La Peste de Camus traite aussi le sujet de manière métaphorique. Ici, la peste qui se propage dans Oran figure l’avancée du nazisme en Europe. Ce roman faisant partie du cycle de la révolte (avec L’Homme Révolté et Les Justes) et se présente ainsi sous la forme de chroniques de la résistance. Nous y suivons des personnages qui luttent de manière différentes et représentent les multiples visages de la résistance en France sous l’occupation. La Peste se clot sur un avertissement, rappelant que le bacille de la peste ne meurt jamais :

« … et que, peut être, le jour viendrait où, pour le malheur et pour l’enseignement des hommes, la peste réveillerait ses rats et les enverrait mourir dans une cité heureuse. »

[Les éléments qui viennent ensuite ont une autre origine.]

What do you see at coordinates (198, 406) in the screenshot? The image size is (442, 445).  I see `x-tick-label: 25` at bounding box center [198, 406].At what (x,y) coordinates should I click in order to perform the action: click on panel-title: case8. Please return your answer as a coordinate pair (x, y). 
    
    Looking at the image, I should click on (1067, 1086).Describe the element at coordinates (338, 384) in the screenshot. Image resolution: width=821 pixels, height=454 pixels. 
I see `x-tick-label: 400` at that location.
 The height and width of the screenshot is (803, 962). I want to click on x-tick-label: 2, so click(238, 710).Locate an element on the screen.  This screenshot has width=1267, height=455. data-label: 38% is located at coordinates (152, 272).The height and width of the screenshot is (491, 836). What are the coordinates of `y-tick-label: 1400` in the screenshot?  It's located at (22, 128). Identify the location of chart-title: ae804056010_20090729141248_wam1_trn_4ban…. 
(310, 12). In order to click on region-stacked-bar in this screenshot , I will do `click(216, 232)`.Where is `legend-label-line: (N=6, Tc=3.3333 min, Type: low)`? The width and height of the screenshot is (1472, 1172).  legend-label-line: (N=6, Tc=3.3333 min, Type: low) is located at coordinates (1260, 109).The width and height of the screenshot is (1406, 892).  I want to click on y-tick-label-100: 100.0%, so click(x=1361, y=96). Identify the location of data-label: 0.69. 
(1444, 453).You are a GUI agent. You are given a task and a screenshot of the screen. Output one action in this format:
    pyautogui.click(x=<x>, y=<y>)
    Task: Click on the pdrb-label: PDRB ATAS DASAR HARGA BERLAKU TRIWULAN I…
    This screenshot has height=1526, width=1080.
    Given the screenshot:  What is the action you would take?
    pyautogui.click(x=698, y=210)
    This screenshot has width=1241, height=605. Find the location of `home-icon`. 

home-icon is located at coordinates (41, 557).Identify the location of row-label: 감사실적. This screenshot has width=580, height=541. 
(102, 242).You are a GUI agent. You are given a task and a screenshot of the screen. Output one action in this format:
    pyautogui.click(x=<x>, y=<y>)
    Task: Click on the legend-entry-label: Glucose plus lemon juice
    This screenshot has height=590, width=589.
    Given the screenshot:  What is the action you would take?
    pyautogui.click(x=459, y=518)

Lire c’est exister, et parfois résister…

Ainsi, si l’acte de lire peut aujourd’hui sembler anodin, il ne faut pas oublier qu’il constitue en réalité bien plus. Le simple fait de choisir un livre en particulier, se développer, voyager, à travers lui, représente déjà une belle liberté… Mais surtout, lire offre une liberté de penser à son lecteur, elle lui permet de se forger ses propres opinions et lui offre différentes visions du monde. Penser par nous-même, voilà ce qui terrifie les dictateur, car lire c’est exister, et parfois résister… Alors au lieu de prendre les armes, brandissons livres et idées, car c’est par cette voie qu’un futur peut se construire. Il ne s’agit pas de détruire l’être humain, mais de l’élever au dessus de sa propre condition, d’avoir foi en lui.